TASK INSTRUCTIONS:
Your copy should begin at the line containing "Click the heart reaction counter on photo" and end at the last line of the records below, matching each line exactly and leaving out pictures.

Saved entries
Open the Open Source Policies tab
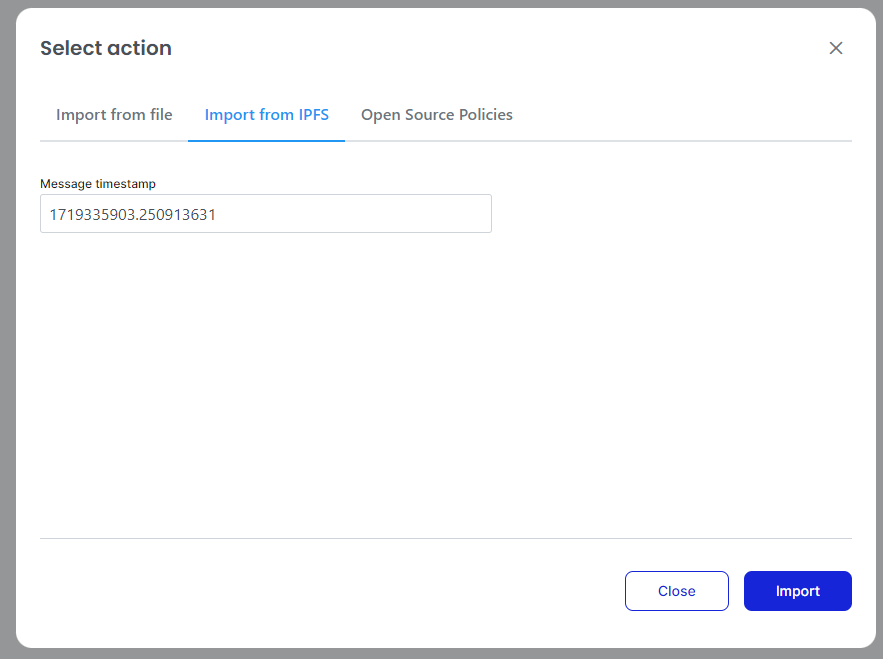The width and height of the screenshot is (883, 659). [436, 115]
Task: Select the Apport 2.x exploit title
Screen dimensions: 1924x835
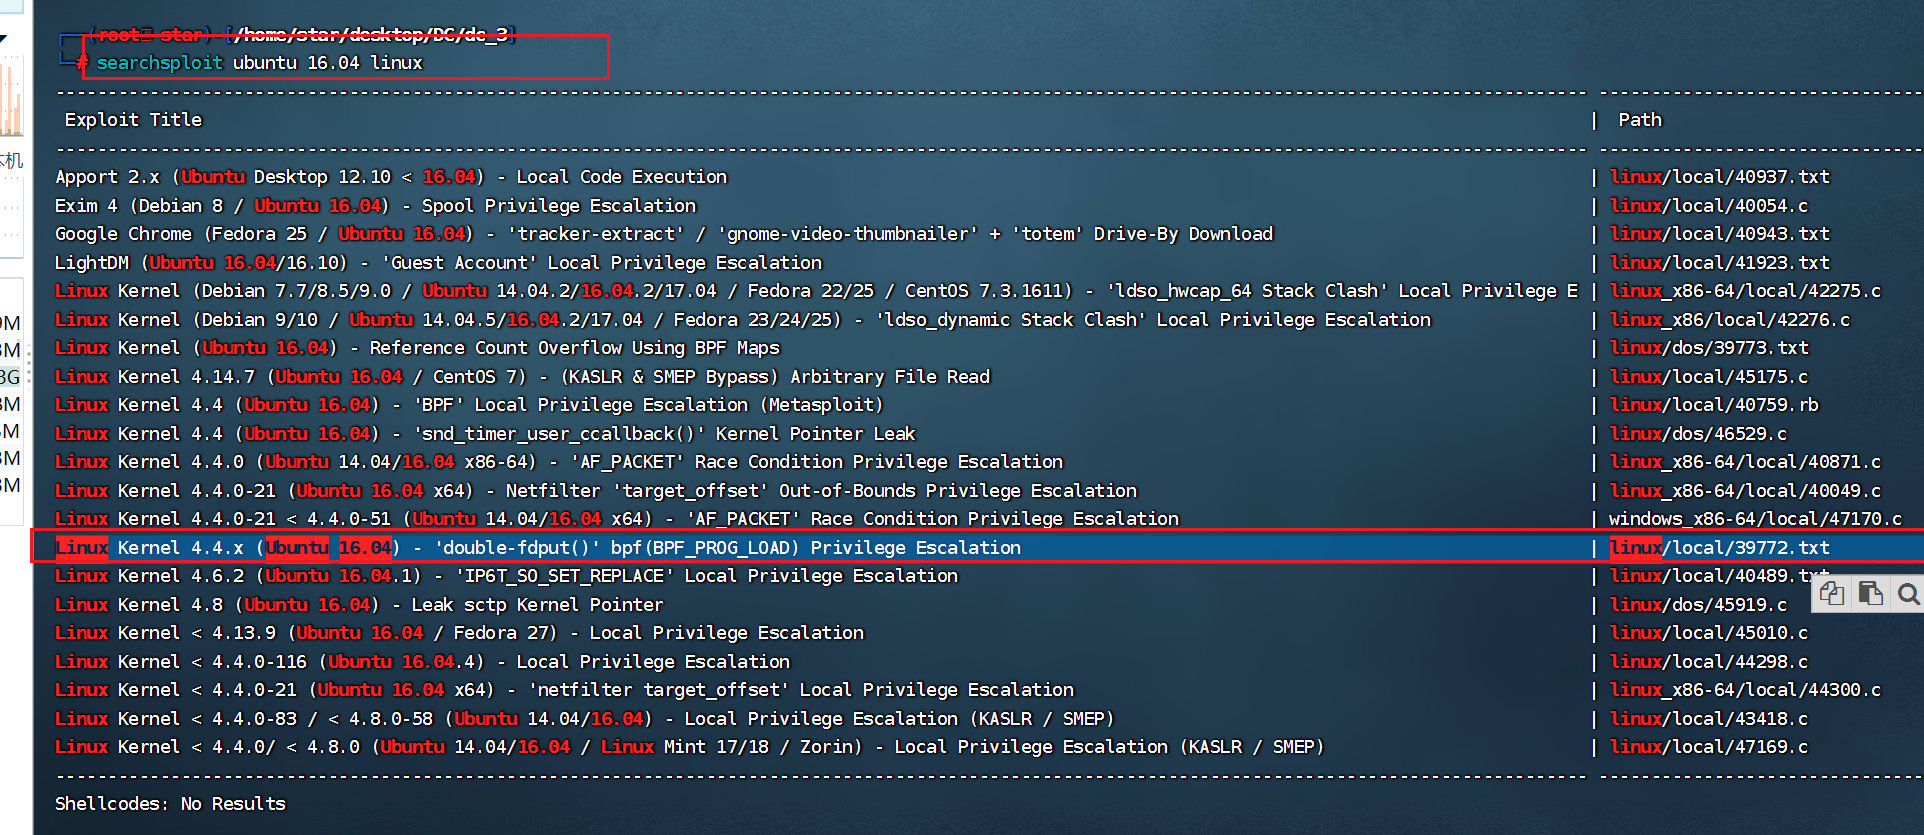Action: coord(391,177)
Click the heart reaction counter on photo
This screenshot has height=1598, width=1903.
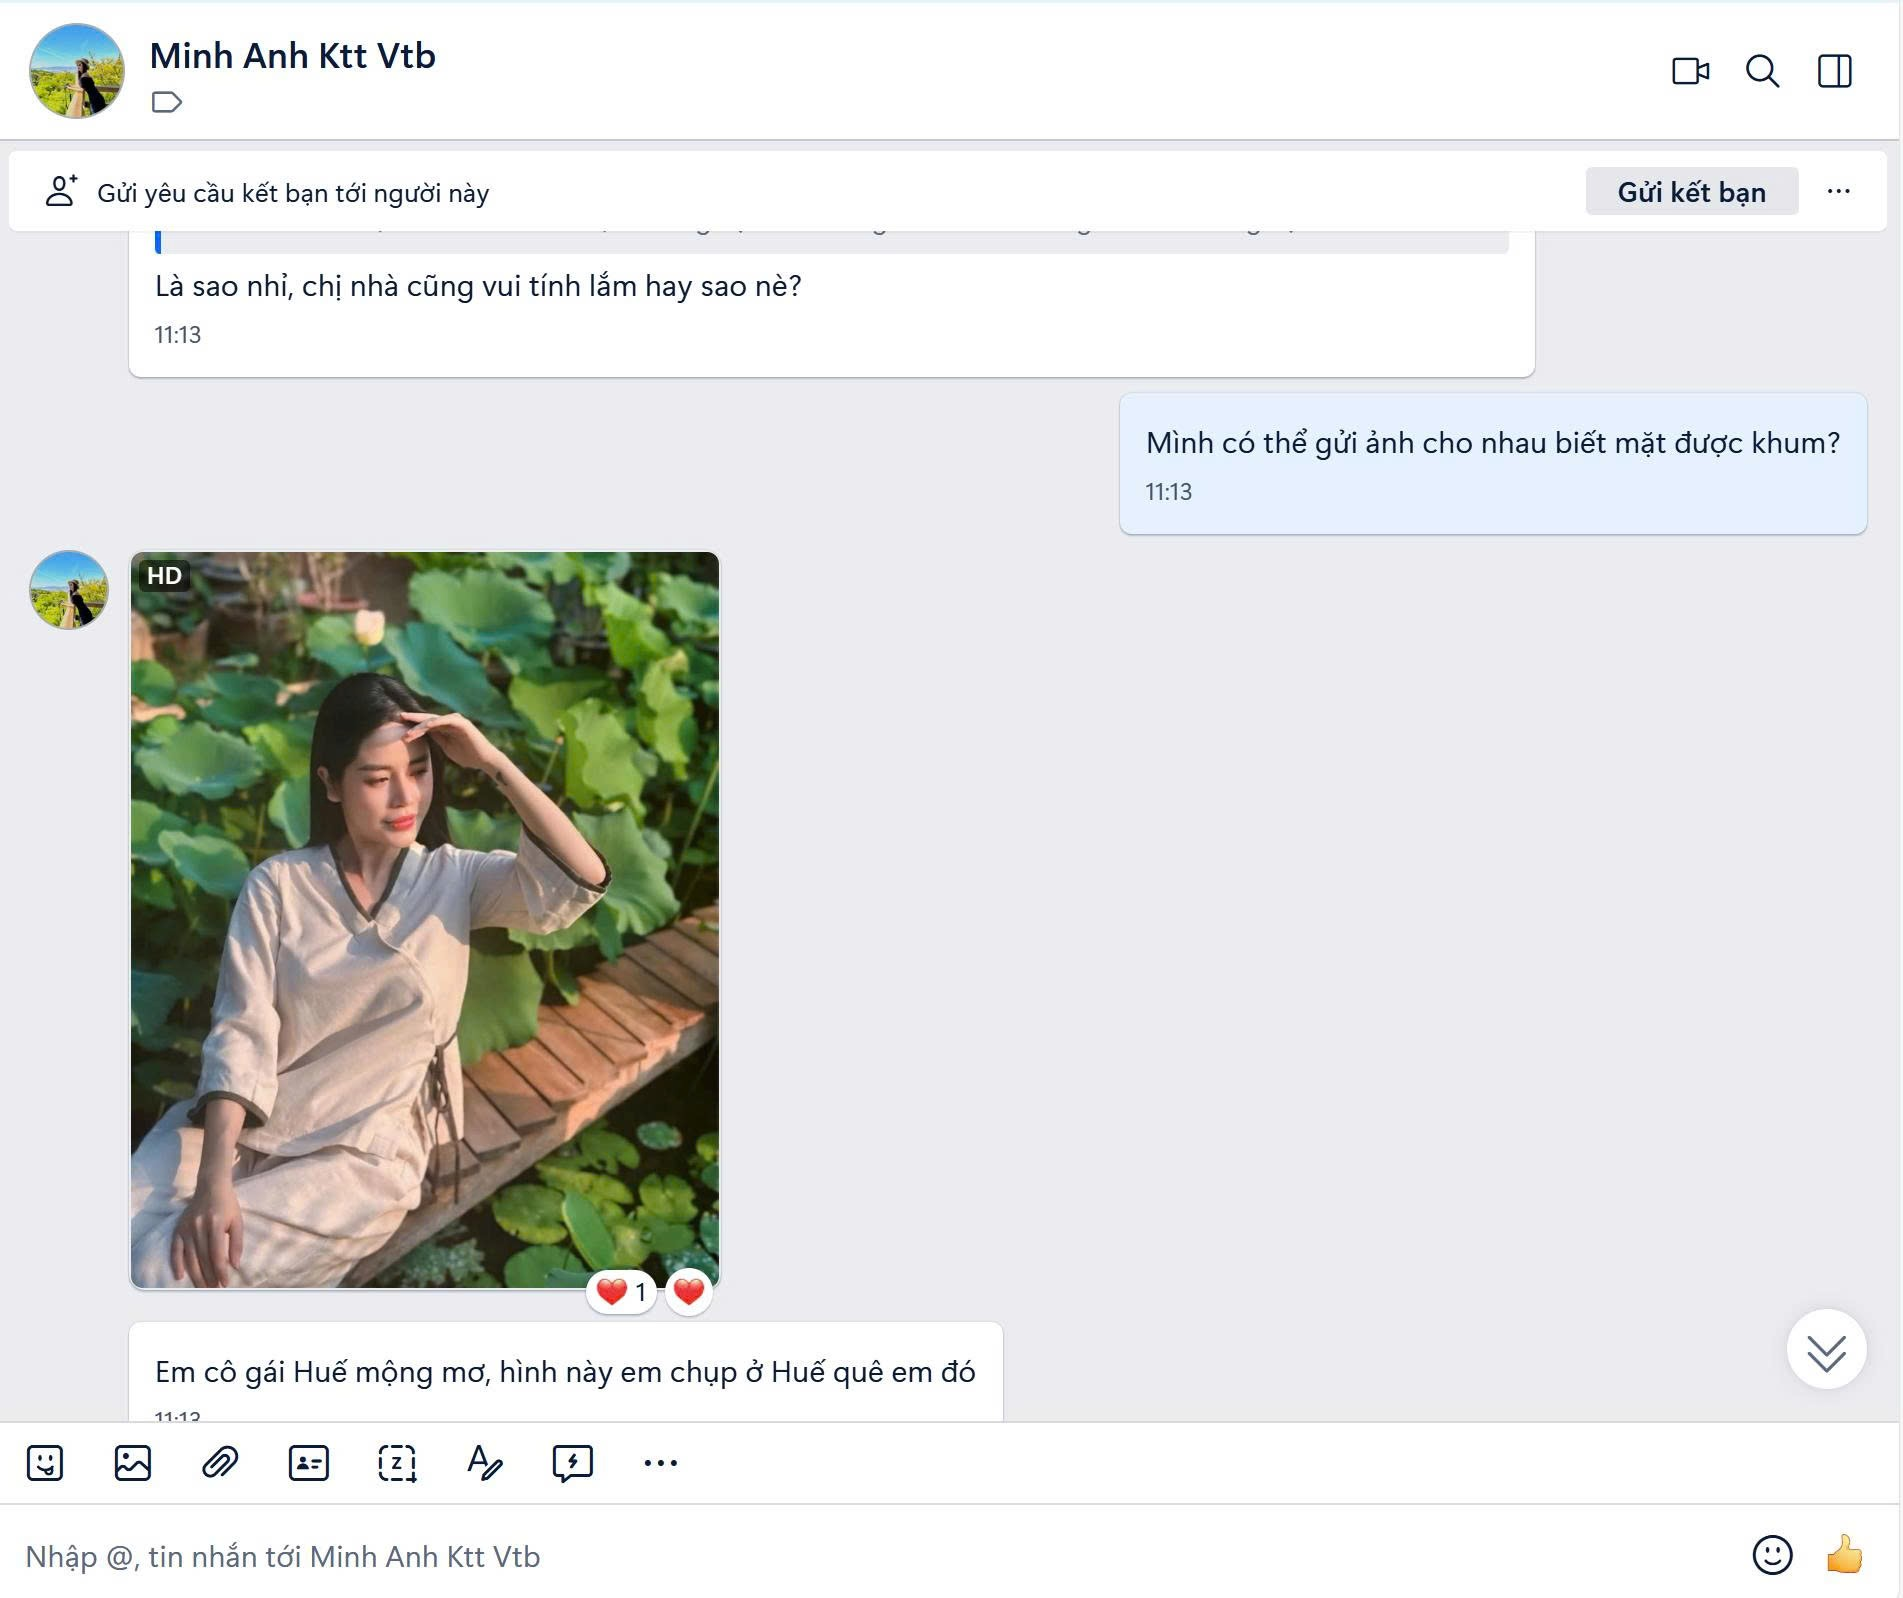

RESULT:
Click the heart reaction counter on photo
This screenshot has height=1598, width=1903.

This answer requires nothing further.